> _WHAT THIS EXERCISE ASKS_
A: In the Ground 6 extract, how long did the appellant's cross-examination last?
B: In one to three sentences, explain why the Ground 6 extract says the trial proceedings miscarried.
C: Rewrite the stretch of the Ground 6 extract from "Q. And that is why you" through "to prepare it?", changing "triple-0 call" to "emergency call".
** Start SOURCE EXTRACT **
Conviction appeal: Ground 6
80 The ground was -
"The trial proceedings miscarried by reason of the inflammatory and intemperate language used by the Crown Prosecutor in his cross-examination of the appellant and in his closing address to the jury, by using the descriptions 'pathetic' and 'absolutely pathetic' as expressions of the prosecutor's own opinion of the quality of the evidence given by the appellant and through deliberately conveying that opinion to the jury."
81 The ground rested on the uses of "pathetic" (three times) and "absolutely pathetic" (once). The appellant relied on R v Rugari (2001) 122 A Crim R 1, R v Liristis (2004) 146 A Crim R 547 (which he said was on all fours) and Livermore v R [2006] NSWCCA 334. Recent consideration of a Crown Prosecutor's conduct can be found in Libke v The Queen (2007) 81 ALJR 1309.
82 The appellant's examination in chief occupied less than two pages of the transcript. He said that he did not murder his parents and sister, that he left Teddy Gonzales' offices prior to 4 pm on 10 July 2001 and parked in the carport at 6 Collins Street and went by taxi to the brothel, returning by taxi to pick up his car and go to the city with his friend. He returned home sometime after 11.30 pm to find that his family had been killed.
83 The cross-examination extended over three days, and occupied over 160 pages of transcript.
84 The Crown Prosecutor used the description "pathetic" once in the cross-examination, in the penultimate question. The question was concerned with the emergency telephone call made to the Ambulance Service in which the appellant told the operator that someone had shot his parents and that there was a lot of blood; in fact the victims had not been shot. The question should be put in context.
85 In his statement to the police of 3 August 2001 the appellant had said that when returning home late on 10 July 2001 he slowed down in Wicks Road to see if there was anything strange. The Crown Prosecutor drew the appellant's attention to this, and over some two pages of the transcript pressed the appellant on whether he was expecting anything strange and put to him that he had expected that while he was away someone would try and ring his family, fail to get through and go to the house and discover the bodies.
86 The cross-examination continued -
"Q. And I suggest to you that you never expected that you would have to be the one to discover the bodies?
A. No sir.
Q. And I suggest to you that when you came home finally, you had the difficult task of working out some story about how you discovered the bodies?
A. No sir.
Q. And I suggest to you that you only worked that out on the spot as it were, because you were pretty hopeful that someone else would discover the bodies?
A. No sir.
Q. And that is why you went out at 8 o'clock because you were hoping that somebody would go and discover the bodies?
A. No sir.
Q. You cut the telephone line?
A. No I did not.
Q. So nobody would be able to get through and there would be some disruption to the telephone service?
A. No sir.
Q. And that is why, I suggest to you, you made such a pathetic attempt at the triple-0 call?
A. Excuse me sir?
Q. I suggest that you didn't really have much time to prepare what you were going to say in the triple-0 call, and that is why you said at the beginning of the triple-0 call that your family had been shot; you didn't have much time to prepare it?
A. I just said what I was feeling sir." (emphasis added)
** End SOURCE EXTRACT **
** Start GIVEN DATA **
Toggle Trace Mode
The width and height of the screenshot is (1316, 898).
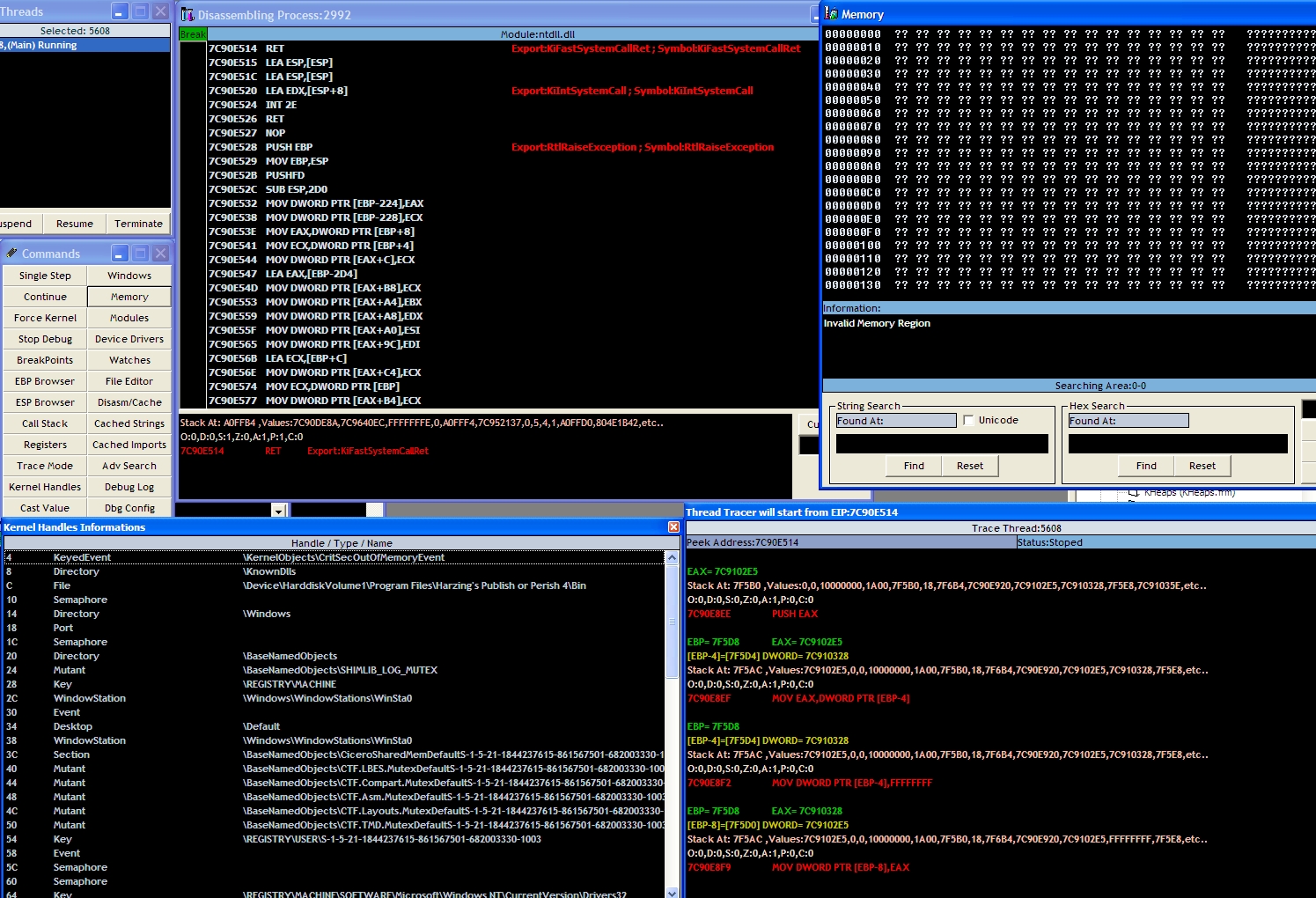pos(44,466)
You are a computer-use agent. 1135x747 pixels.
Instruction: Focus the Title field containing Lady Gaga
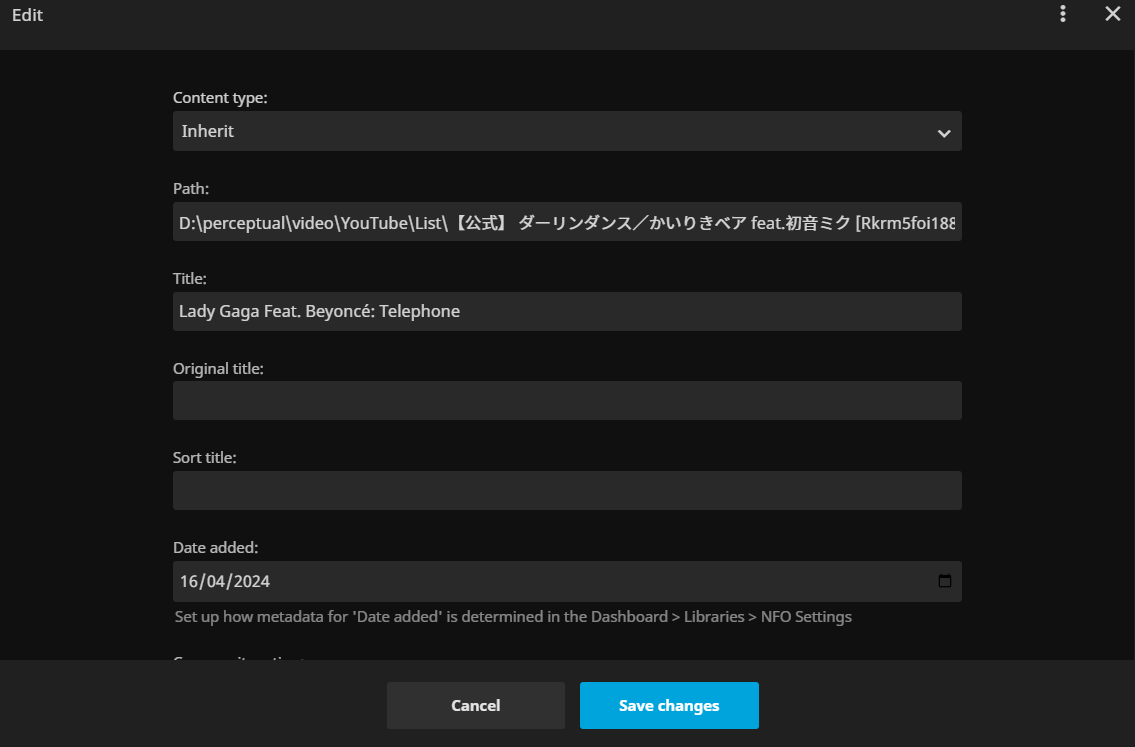[566, 311]
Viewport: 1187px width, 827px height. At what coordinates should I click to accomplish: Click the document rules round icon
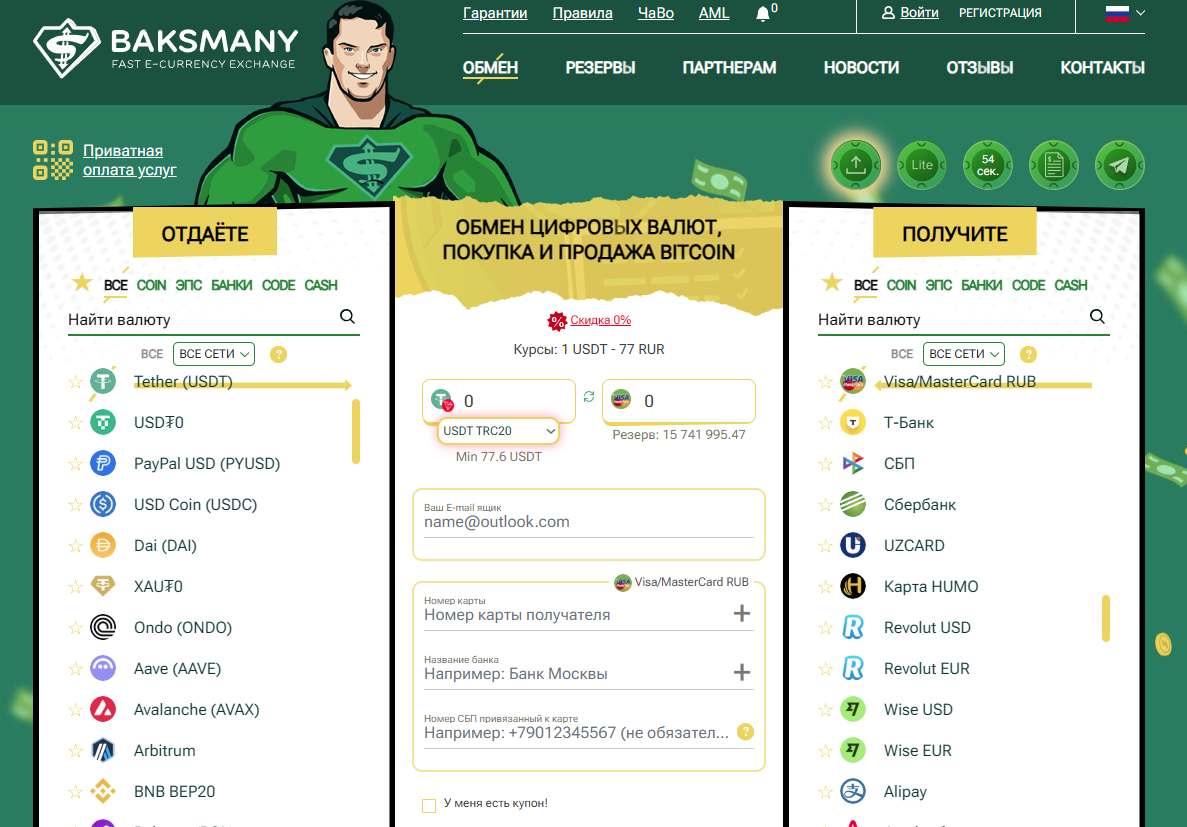[x=1053, y=165]
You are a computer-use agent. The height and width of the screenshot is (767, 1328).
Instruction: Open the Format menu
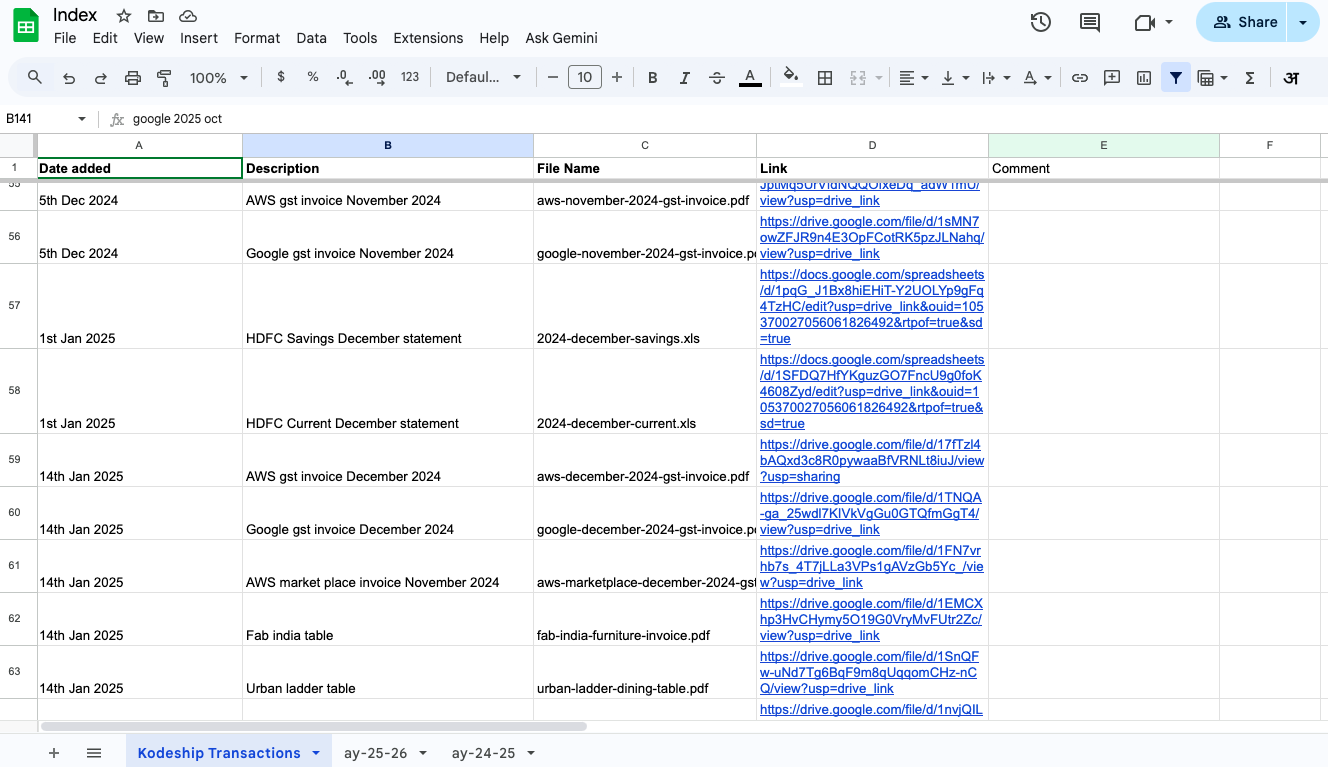pos(257,38)
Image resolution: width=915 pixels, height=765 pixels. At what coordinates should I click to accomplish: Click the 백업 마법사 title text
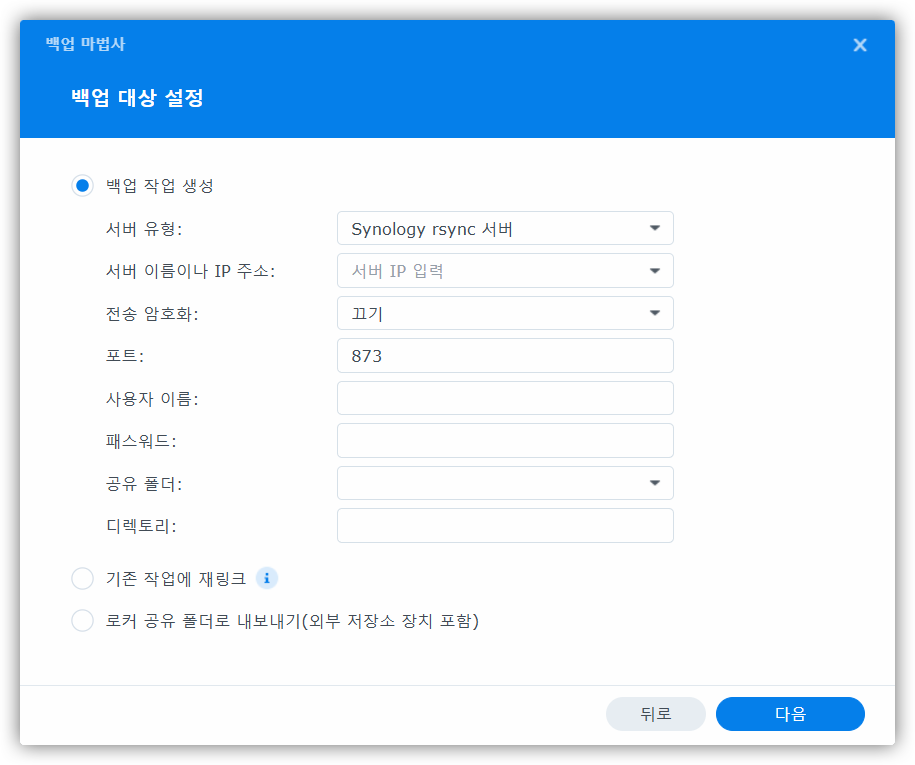click(x=85, y=45)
** End GIVEN DATA **
> _ANSWERS PROVIDED_
A: It lasted over three days and took up over 160 pages of transcript.

B: The ground says the trial miscarried because of the inflammatory and intemperate language the Crown Prosecutor used in cross-examining the appellant and in his closing address. He called the appellant's evidence "pathetic" and "absolutely pathetic" as his own opinion of its quality and deliberately conveyed that opinion to the jury.

C:
Q. And that is why you went out at 8 o'clock because you were hoping that somebody would go and discover the bodies?
A. No sir.
Q. You cut the telephone line?
A. No I did not.
Q. So nobody would be able to get through and there would be some disruption to the telephone service?
A. No sir.
Q. And that is why, I suggest to you, you made such a pathetic attempt at the emergency call?
A. Excuse me sir?
Q. I suggest that you didn't really have much time to prepare what you were going to say in the emergency call, and that is why you said at the beginning of the emergency call that your family had been shot; you didn't have much time to prepare it?